That is why you hear me talk about thinking and decision-making skills – about rationality – so damn much.

Prepare for Your Sphexishness

Previously I wrote about the constant slide into sphexishness which one must work vigilantly to avoid. Of late I’ve noticed that even when I’m generally achieving a high level of agency – and I’m using the term today to mean a high energy, high willpower state enabling me to be effective at goal pursuit – I don’t maintain it at a constant level. Instead, my agency level fluctuates periodically. Drops occur after a point daily with tiredness, and also for stretches of a few days with the ups and downs of life.

These states of decreased energy and increased akrasia don’t need to be unproductive though, nor I am forced to wait passively for their end. In the case of tiredness, there are plenty of tasks I can do with reduced energy levels, even if it’s just taking a restorative break – or  I can just actually go to sleep. Yet once I’m tired and my willpower is down I’ll get stuck staying up late, doing something which isn’t even that fun – wasting time now and sabotaging tomorrow by not going to bed.

The same goes for when I’m in a more enduring rut. Every now and then I’ll get stuck in a period of low productivity where my morale goes down, I start to leave the house less, socialise a bit less, exercise less, and generally feel less good. There are actions I can take to break out of these states too – get on top of my sleep, exercise, success spirals – but more often than not I wait for a natural return to normality rather than short circuiting it. I generally don’t have the willpower to both think of what I need to do and to do it.

In both these cases I’m being sphexish, but I struggle to get out of it due to low willpower and energy. Noticing that this happens recurrently, I realised that I needed to prepare for sphexish states while I still have cognitive resources to do so. I’ve started installing routines and habits which let me still work towards my goals even while in a “sphexish” state. I’m guessing that doing this hadn’t occurred earlier because sphexish-me never has the energy to do so, and agentic me never remembered sphexish-me’s predicament once it was over.

So far I’ve got a few short checklists for when I’m feeling tired or in an ongoing rut. Nothing fancy, just something like:

Tired? Try the following.

  • Is it due to lack of sleep? -> Go get more sleep
  • Start working and see if the tiredness goes away
  • Sunlight
  • Light exercise
  • Stimulants: caffeine, nicotine, modafinil
  • Sugar

Similarly, I’m experimenting with incorporating this into my GTD system. Part of a GTD system is a list of next actions to take, and it’s recommended that these are sorted by context: at home, with a computer, with a telephone, etc. Since the strongest determiner of which action I should take seems to be how much energy and alertness I have, I’m now sorting my next actions list by energy-level. This way, when I get tired there’s already prepared list of things I can do that I’m up to doing. I save my high-energy periods for reading textbooks and call my bank when I’m fading. So not only do I still get some stuff done while tired, but I’m also not wasting high-energy periods on tasks that don’t need it.
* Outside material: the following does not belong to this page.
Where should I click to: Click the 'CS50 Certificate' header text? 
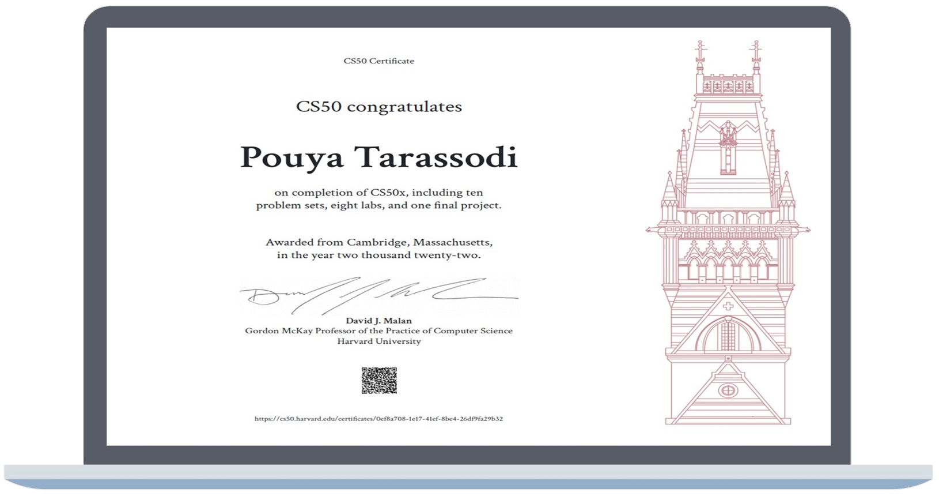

As a bonus, checklists and routines have the added benefit of saving attention. I have an evening routine and in the past I’d always have to stop for a few seconds and think what next despite doing it day after day (inconsistent order might contribute) which distracts me from thinking about other more interesting things. I’ve now got those five steps written down, and I imagine that after a few repetitions they’ll stick and require no conscious attention all. Checklist Rationality will be the topic of my next post.

Checklist for Noticing Sphexishness

Yesterday I wrote how noticing when your behaviours are failing to make progress on your goals is a fundamental skill or rationality. How do you detect when failure to make progress achieve goals is occurring? That’s a difficult, open problem. Still, the following is a list of possible cues to detect sphexishness. A shout out to the LessWrong Copenhagen group who helped me compile it.

This list isn’t supposed to be revolutionary, but to serve as useful checklist in periodic strategy reviews. I’ll test this and will report if it was at all useful. In future post I hope to explore my thoughts on “Checklist Rationality” – the use of well designed lists in productivity, introspection, decision-making, and truth-seeking.

The Checklist

  • Look for areas where you aren’t making progress towards desired goals.
  • Look for areas in your life where you feel frustrated, but haven’t yet examined.
  • Examine recent failures, is there a meta-failure common to them all?
  • Review anything which consumes large amounts of your resources for potential savings.
  • Review areas in which you notice other people are outperforming you.
  • Look for things you consider fixed or immutable about yourself or your behaviour.
  • Catch instances of learned helplessness, whereby you expect that fail at self-improvement attempts.
  • Examine sources of intense feelings: anxiety, fear, or aversion.
  • Catch times when your revise your goals to be less ambitious in order to avoid registering a failure.
  • Catch behaviours which are short-term pleasurable, but long-term detrimental to goal achievement.

Additions greatly appreciated!

Agency and Sphexishness: A Second Glance

New blog! First post! See my About page for what this is all about.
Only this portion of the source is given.